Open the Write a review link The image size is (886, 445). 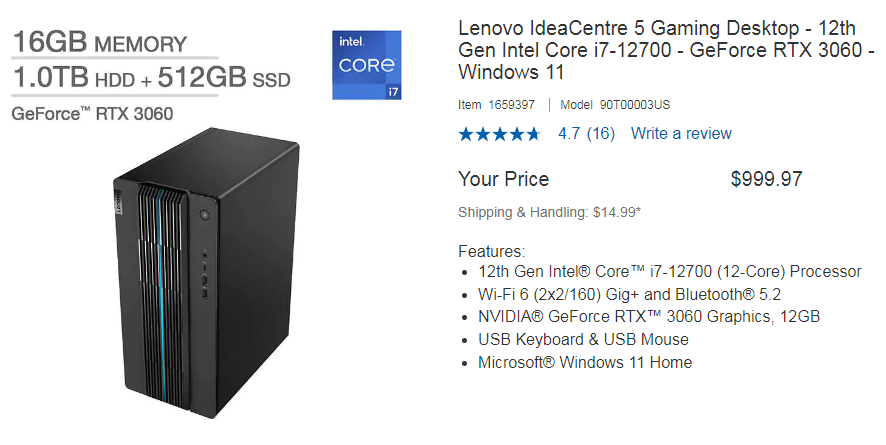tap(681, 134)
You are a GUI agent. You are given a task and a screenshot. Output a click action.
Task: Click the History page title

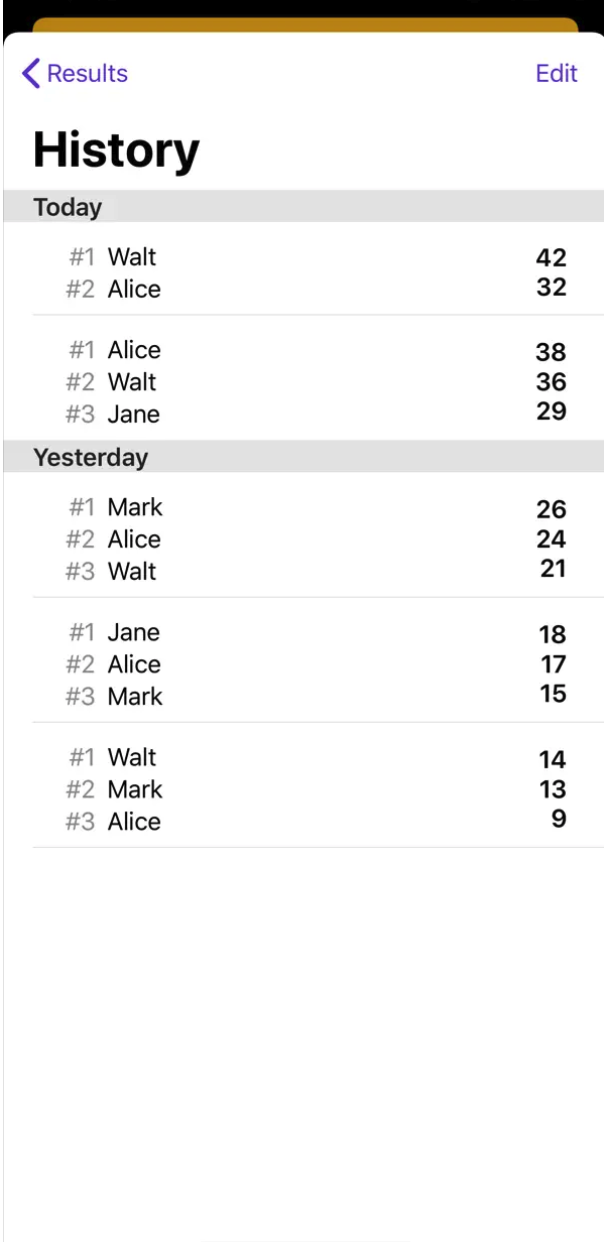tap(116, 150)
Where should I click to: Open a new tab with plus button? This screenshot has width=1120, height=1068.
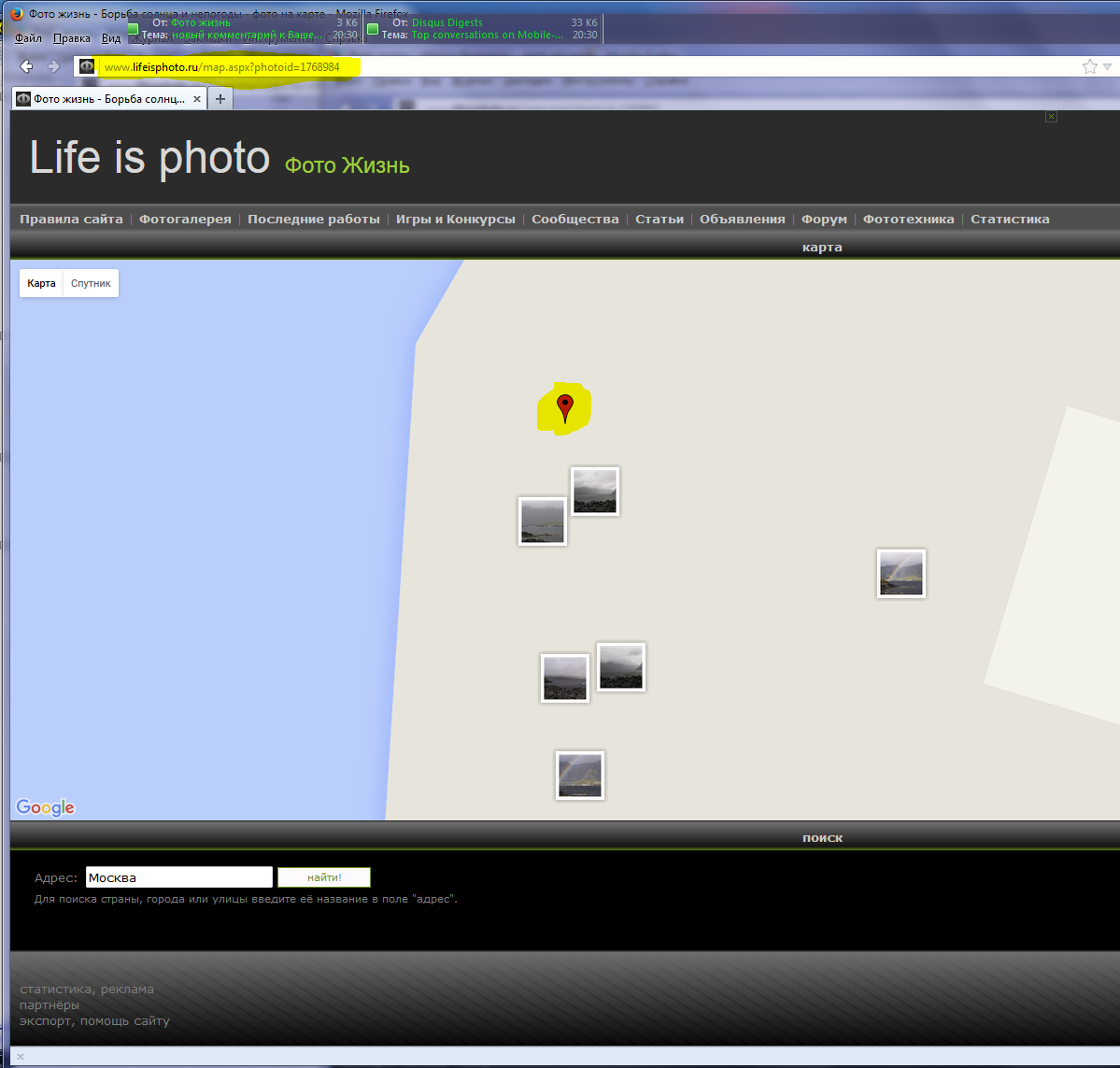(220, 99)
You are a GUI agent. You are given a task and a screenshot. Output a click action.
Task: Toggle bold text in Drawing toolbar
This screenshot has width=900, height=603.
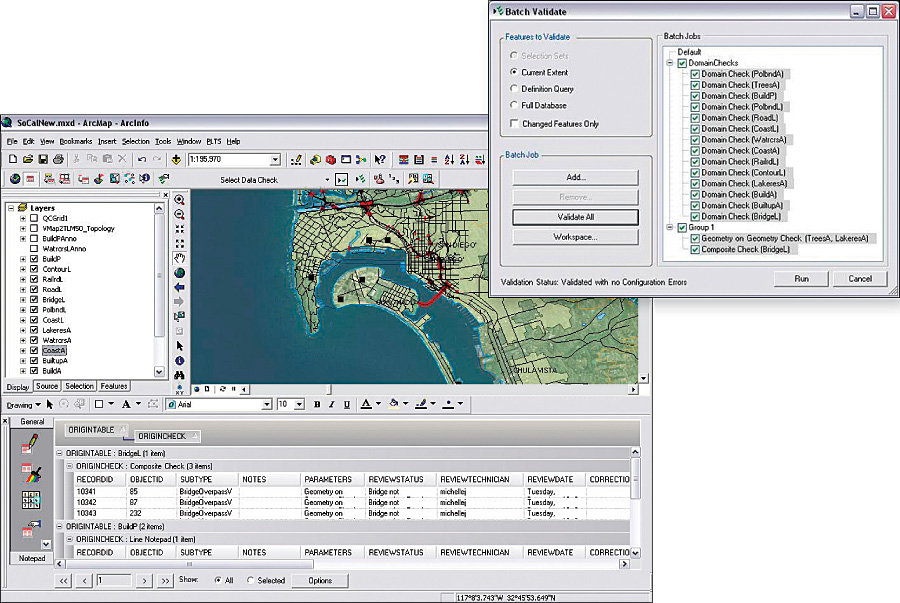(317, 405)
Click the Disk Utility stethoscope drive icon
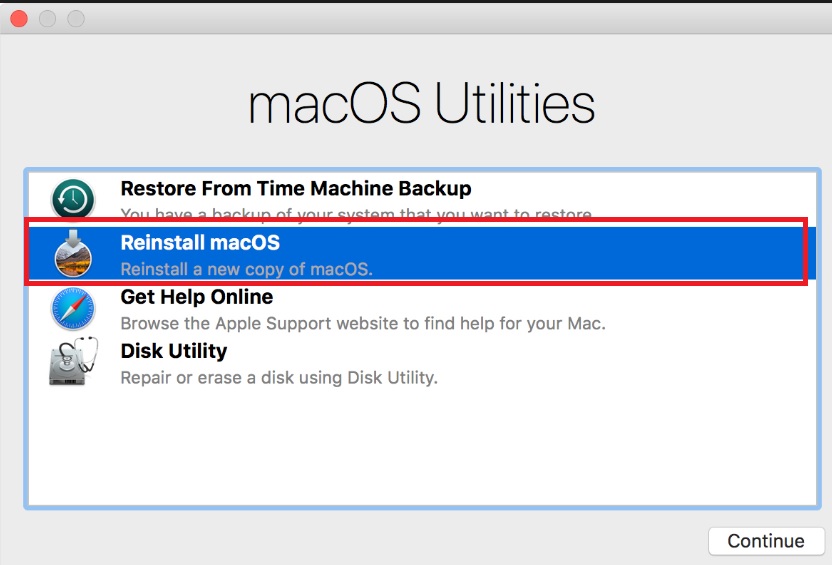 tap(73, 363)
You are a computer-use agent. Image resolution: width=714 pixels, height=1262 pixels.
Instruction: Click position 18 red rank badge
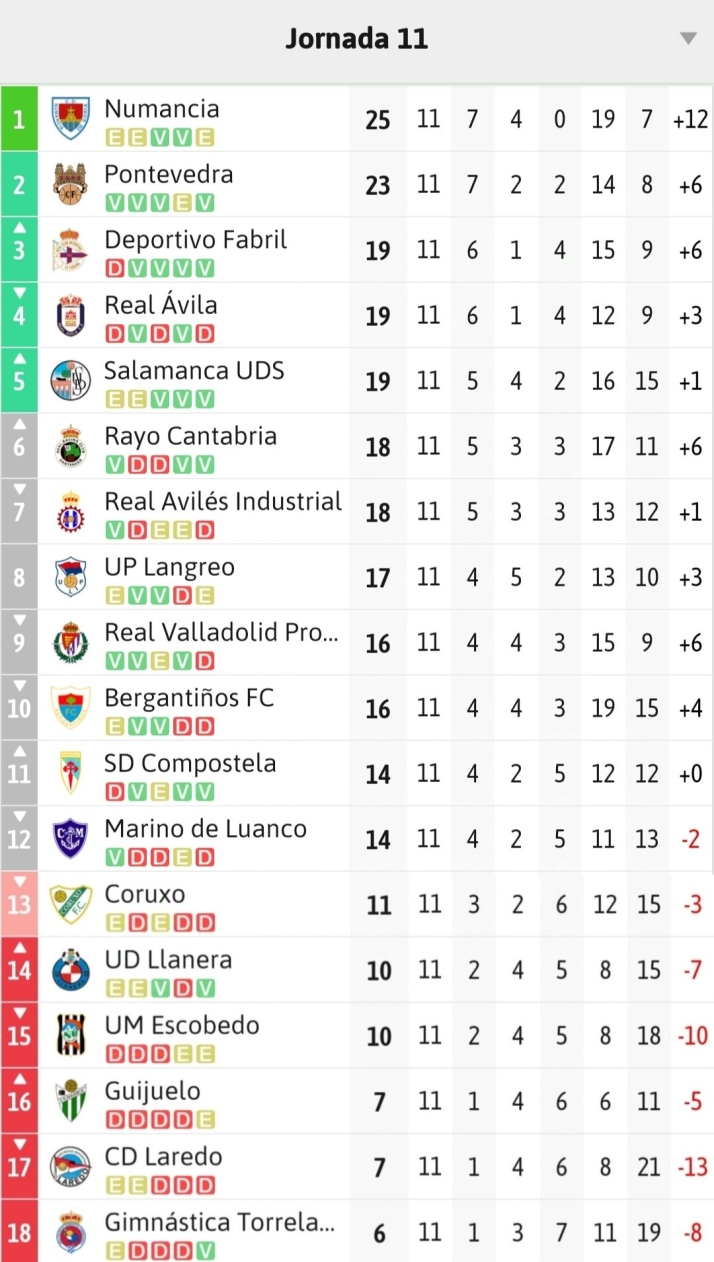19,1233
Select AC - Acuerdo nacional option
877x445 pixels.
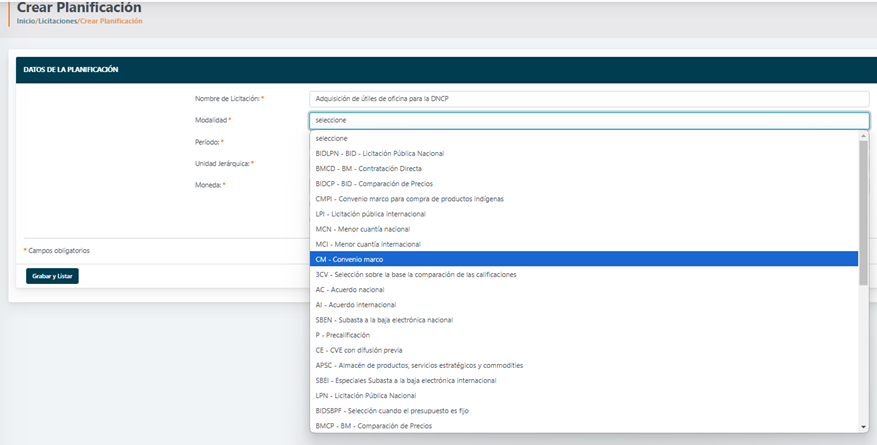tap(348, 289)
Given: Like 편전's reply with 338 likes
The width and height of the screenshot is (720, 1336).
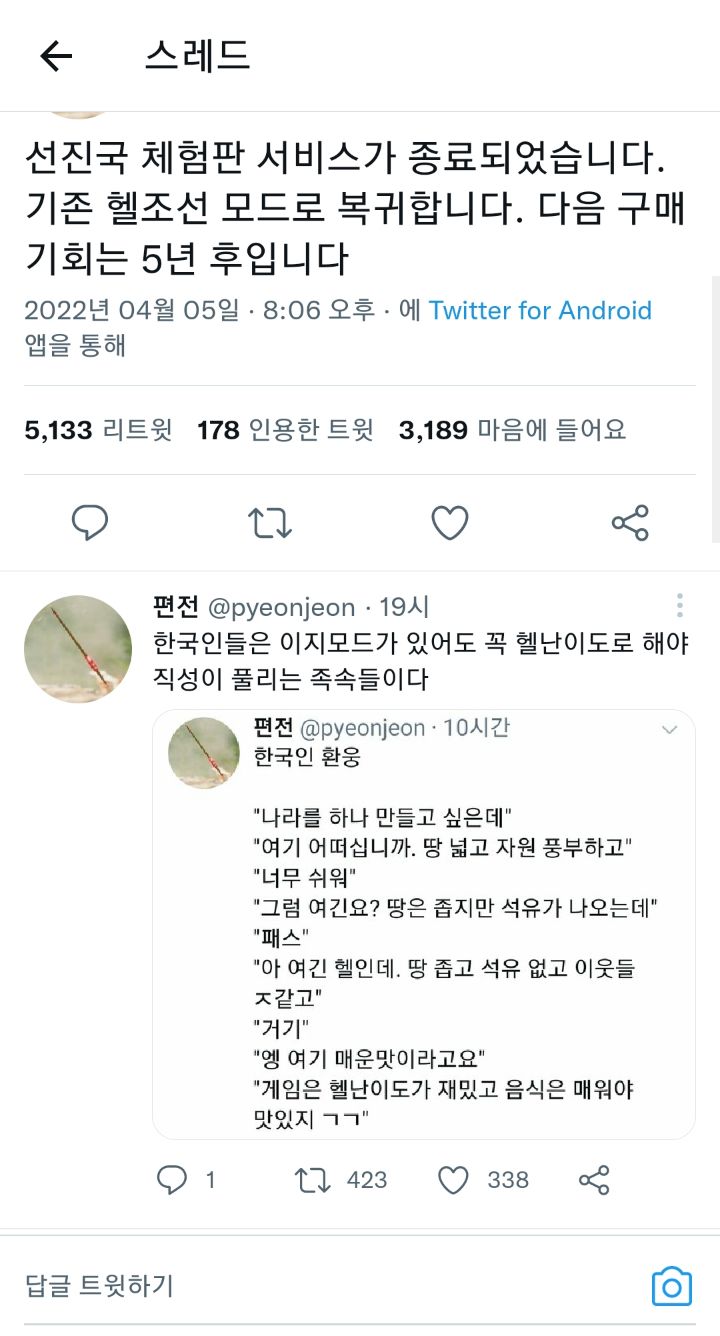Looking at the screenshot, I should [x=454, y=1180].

§ **Work required**
Starting at the line with "Select AC - Acuerdo nacional option", transcribe the listing above exactly through its last line. No picture belongs in the transcription.

§ **Result**
Select AC - Acuerdo nacional option
877x445 pixels.
tap(348, 289)
Given: Like 편전's reply with 338 likes
The width and height of the screenshot is (720, 1336).
Looking at the screenshot, I should [x=454, y=1180].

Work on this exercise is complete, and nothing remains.